[OpenAFS] the best distributed file system
Matt Cocker
matt@cs.auckland.ac.nz
Wed, 19 Jun 2002 11:45:04 +1200
You may not be alone. We have seen problems similar to what you describe
in two situations. The first is if we are running routed in listening
mode and restart routed while people are accessing volumes on this
server. A reboot (reset actually) is generally required as the FS
process has the "D" label.
The second time we have seen this problem is when we had a raid problem.
One of the raid disks would fail but would not be taken offline. The FS
process would try to write to the logical disk and generate a SCSI
aborting error and the FS process would go "D", now one with volumes on
that server can access them and the FS can not be killed (reset and raid
disk rebuild required). Unfortunately if the machine is in this state
for two long the DB servers also need AFS restarted to get rewrite
access to disks. (we have had 12 of these failures due to a bad batch of
disks - now all 60 disk are being replaced by Dell). Note: the linux
clients have a really annoying habit at this point as they can not
access any directories that have a sub-directory which is a mount point
for a volume from a dead server (time out seems to be very very long -
NT client seems to only be effected if you access the dead volume).

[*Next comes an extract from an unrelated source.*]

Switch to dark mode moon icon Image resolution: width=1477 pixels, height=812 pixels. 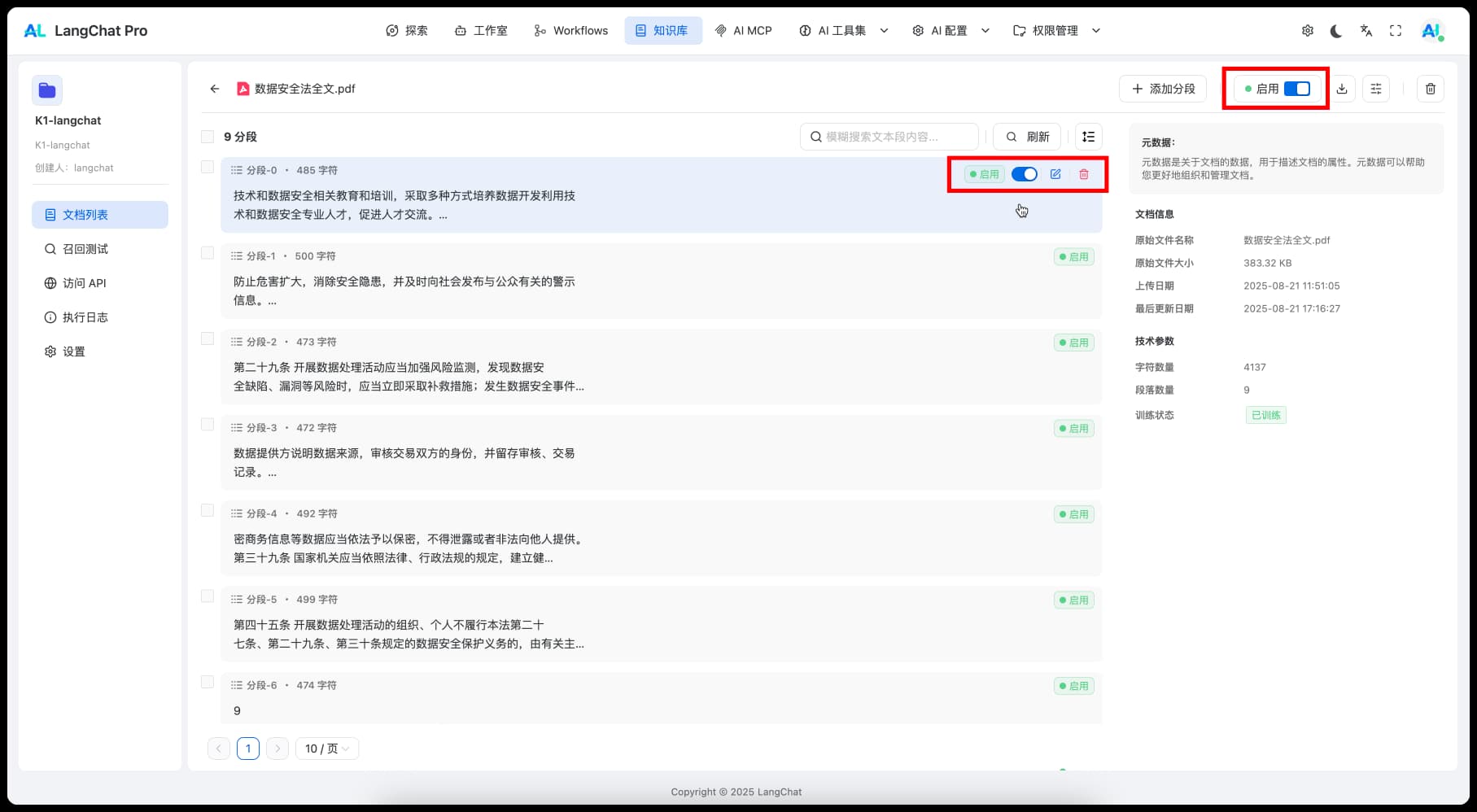point(1336,31)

Another problem we have is that we have two locations with a DB server
and FS at each locations and it all works fine until the link between
the two sites goes down at which point no one has write access to their
volumes (even at the site with the present RW controller) until the link
comes back.
cheers
matt
system disk failure it will active FS process
>
> Maybe/maybe not... One negative of our problem is that no one else
> sees it. At least the CoW problem is known, just not fixed.
>
> In our case, we occasionally see the file or vol server just stop
> handling requests... No indication of the problem. Rarely we have it
> segfault, but have not switched it with the lwp based fileserver yet
> to get a backtrace.
>
>